Who is a Beneficial Owner?
Beneficial owners include any individual who, directly or indirectly, (i) exercises substantial control over the entity (e.g., any senior officer) or (ii) owns or controls 25% or more of the ownership interests.

Applicants include a maximum of two individuals: (i) the person who directly files the formation or registration document of the reporting company and (ii) the person who was primarily responsible for directing such filing. However, entities formed prior to Jan. 1, 2024, will not need to provide BOI reports for their applicants

To Whom is Beneficial Ownership Information Available?
Except as authorized under the CTA, beneficial ownership information is confidential and may not be disclosed, subject to the following:
  • a request from a federal agency engaged in national security, intelligence or law enforcement activity for use in furtherance of such activity;
  • a request from a state, local or tribal law enforcement agency, if authorized by a court of competent jurisdiction to seek the information in a criminal or civil investigation;
  • a request from a federal agency on behalf of a foreign law enforcement agency, prosecutor or judge under an international treaty, agreement or convention or upon an official request made by law enforcement, judicial or prosecutorial authorities in a trusted foreign country when no treaty, agreement or convention is available if certain conditions are met;
  • a request made by a financial institution subject to customer due diligence requirements with the consent of the reporting company to facilitate the institution’s compliance with customer due diligence requirements under applicable law; or
  • a request made by a federal functional regulatory agency or other appropriate regulatory agency if the agency: (i) is authorized by law; (ii) uses the information solely as authorized; and (iii) enters into an agreement with the Secretary of the Treasury providing appropriate protocols governing the safekeeping of the information.

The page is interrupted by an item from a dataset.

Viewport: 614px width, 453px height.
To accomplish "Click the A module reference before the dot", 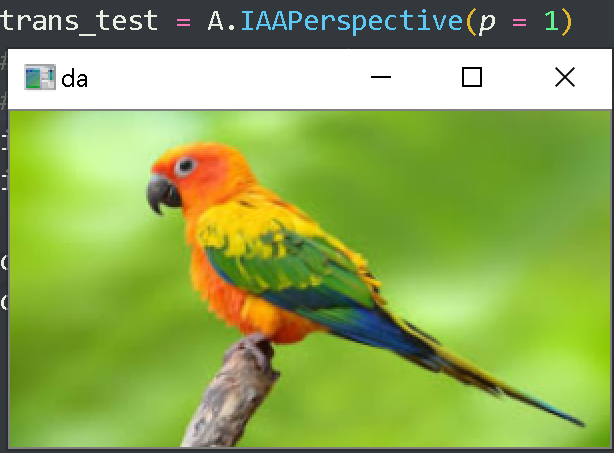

What are the Penalties for Violating the CTA?
It is unlawful for any person to willfully provide, or attempt to provide, false or fraudulent beneficial ownership information to FinCEN, or willfully fail to report complete or updated beneficial ownership information to FinCEN. Any person violating the reporting requirements of the CTA is liable for civil penalties of not more than $500 for each day that the violation continues and criminal penalties of imprisonment of up to two years and fines of up to $10,000.

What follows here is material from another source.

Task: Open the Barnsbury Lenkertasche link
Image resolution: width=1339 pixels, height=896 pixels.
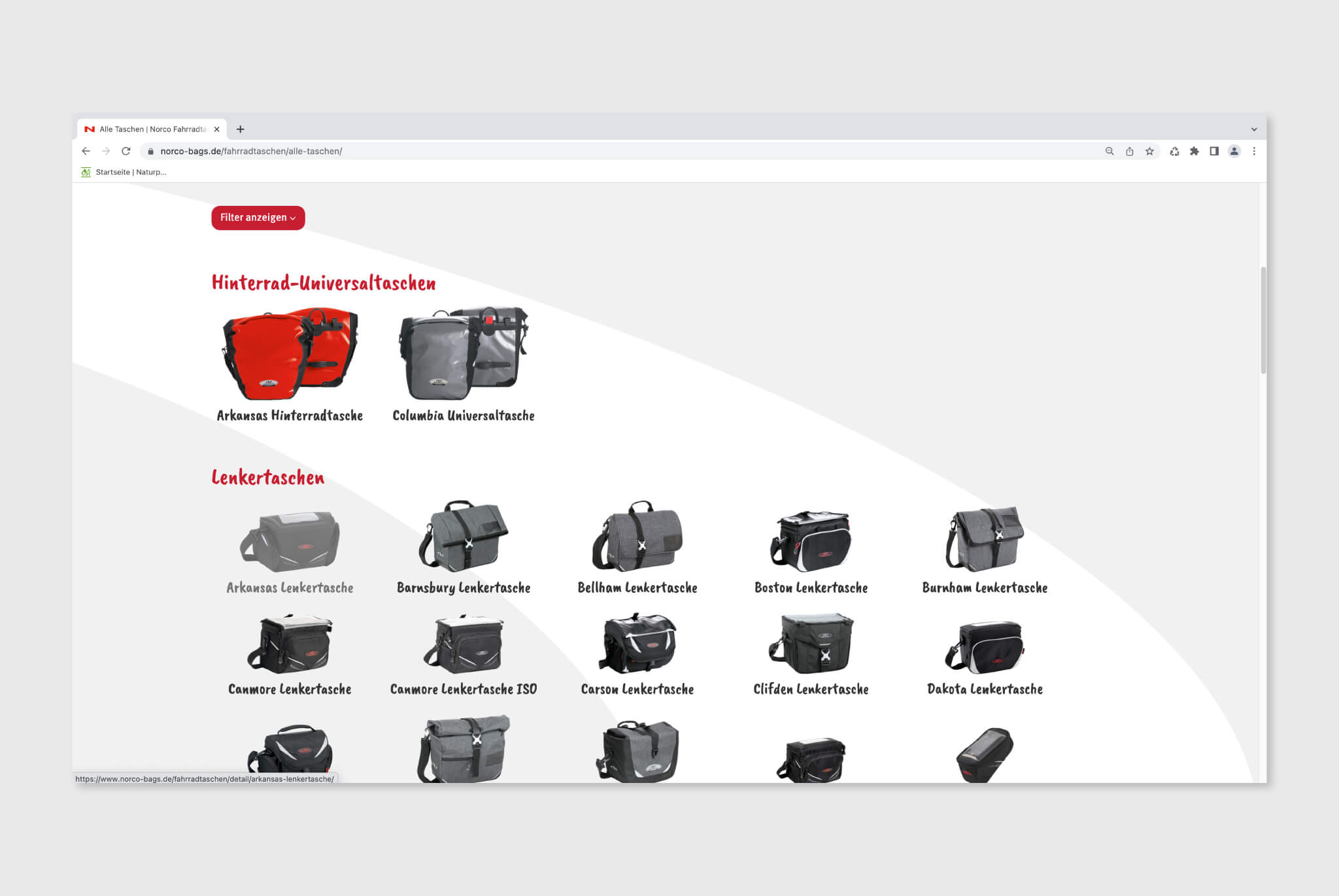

Section 5336(h)(3)(C) of the CTA contains a safe harbor from the civil and criminal penalties if a person submitting incorrect information submits a report containing corrected information not later than 90 days after the date on which the person submitted the report originally, provided that the person was not acting to evade the reporting requirements and did not have actual knowledge that information contained in the original report was inaccurate.
Unauthorized knowing disclosure or use of beneficial ownership information is punishable by civil penalties of $500 for each day the violation continues and criminal penalties of imprisonment of up to 10 years and fines of up to $500,000.

Who is an Applicant?
The CTA defines the term applicant to mean “any individual who (A) files an application to form a corporation, limited liability company, or other similar entity under the laws of a State or Indian Tribe or (B) registers or files an application to register a corporation, limited liability company, or other similar entity formed under the laws of a foreign country to do business in the United States by filing a document with the secretary of state or similar office under the laws of a State or Indian Tribe.”

Timeline for Filing?
Companies created or registered before January 1, 2024, have until January 1, 2025, to file their initial reports. Companies created or registered after January 1, 2024, must file their reports within 30 days after such creation or registration. Companies must report any changes to the reported information within 30 days from when the relevant change occurs. This would include, for example, any change in the beneficial owners previously reported.